When He came to redeem us, He came, if I may so say, in leaps. My dearly beloved brethren, would you know what His leaps were? From heaven he leapt into the womb of the Virgin, from the womb into the manger, from the manger on to the Cross, from the Cross into the grave, and from the grave up to heaven.
Lo, how the Truth made manifest in the Flesh did leap for our sakes, that He might draw us to run after Him for this end did He rejoice, as a strong man to run a race.
But Christ is only hinted at here; the focus of the hymn is Mary, and her intermediary role. The images of her as 'gate of heaven' and 'star of the sea' are familiar ones, which Herebert also translates in his version of another Marian hymn, 'Ave maris stella'. I'll come back to the 'gate' image in another post this Advent (if I get around to it!) because there's a wonderful Anglo-Saxon poem which does even more, brilliantly, with that image of Mary as the door between the worlds. Here it's only one aspect of her role as mediator. She is implored 'rer op the folk that rysing haveth in munde' ('raise up the folk who want to rise', with a nice alliterative touch), and 'lesne ous of sunne', a more specific petition than the Latin's peccatorum miserere - asking to be 'released' from sin loops back to the opening idea of Christ as 'redeemer'. So the poem comes full circle, and returns to the link between Mary's action and Christ's - the one who bought us and the one who bore him.
4 comments:
A timely post, between the Feast of the Immaculate Conception and the Feast of Our Lady of Guadalupe. (The latter may not be a big deal in Oxenford, but in the Americas, including Hispanic parishes in the US, it is a very big deal.)
Quite a beautiful analysis - thank for this post, rich with considerations for Advent-time!
A very beautiful read during Advent - thank you for posting.
Some wonderful insights, thanks for that. And thank you for the Sinfonye link and introduction as well. When the Christ story is seen as a metaphor pertaining to the soul's consciousness journey, it awakens a natural and organic 'Know Well' understanding. It sparks a knowledge and perception with regards to all existence: of the beauty of both the material and spiritual, and the temporal and eternal.

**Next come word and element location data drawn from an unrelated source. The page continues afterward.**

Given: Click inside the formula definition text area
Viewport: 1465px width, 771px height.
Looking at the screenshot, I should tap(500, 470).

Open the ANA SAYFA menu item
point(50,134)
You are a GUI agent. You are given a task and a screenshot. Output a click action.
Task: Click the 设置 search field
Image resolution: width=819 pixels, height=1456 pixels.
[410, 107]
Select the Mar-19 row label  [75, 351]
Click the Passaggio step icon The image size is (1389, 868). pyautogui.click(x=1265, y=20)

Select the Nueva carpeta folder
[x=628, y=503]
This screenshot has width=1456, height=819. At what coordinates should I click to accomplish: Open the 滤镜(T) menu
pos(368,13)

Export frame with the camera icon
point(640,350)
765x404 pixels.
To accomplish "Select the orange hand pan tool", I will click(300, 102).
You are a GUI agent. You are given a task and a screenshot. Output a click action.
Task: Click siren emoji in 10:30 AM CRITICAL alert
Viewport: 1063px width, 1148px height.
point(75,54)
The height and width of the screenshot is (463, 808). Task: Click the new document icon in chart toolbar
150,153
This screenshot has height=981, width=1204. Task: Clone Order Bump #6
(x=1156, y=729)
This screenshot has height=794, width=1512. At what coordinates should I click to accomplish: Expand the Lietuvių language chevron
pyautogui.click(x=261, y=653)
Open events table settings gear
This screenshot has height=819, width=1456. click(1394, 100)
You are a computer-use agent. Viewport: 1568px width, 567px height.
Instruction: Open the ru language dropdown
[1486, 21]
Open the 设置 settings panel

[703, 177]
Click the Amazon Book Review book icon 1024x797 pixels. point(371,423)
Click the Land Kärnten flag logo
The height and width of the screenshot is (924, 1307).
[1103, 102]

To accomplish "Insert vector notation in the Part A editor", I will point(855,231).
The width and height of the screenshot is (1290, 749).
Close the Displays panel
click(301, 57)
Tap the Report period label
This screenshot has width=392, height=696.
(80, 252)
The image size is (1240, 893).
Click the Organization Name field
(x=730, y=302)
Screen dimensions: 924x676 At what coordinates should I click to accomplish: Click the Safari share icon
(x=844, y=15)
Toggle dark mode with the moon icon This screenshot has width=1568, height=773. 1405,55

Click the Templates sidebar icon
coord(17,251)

The soul knows already. It knew before it arrived. And year in and year out it happily waits for its human counterpart to come to consciousness. "Out of your sleep, arise and wake!" as the medieval carol goes. That is what Christmas is celebrating each year: the window of light that, in one paradigm-shifting moment of understanding, gives birth to this authentic and genuine and childlike human-and-soul association. Life is gloriously simple, I suppose that's why I'm attracted to the simpler music of times past.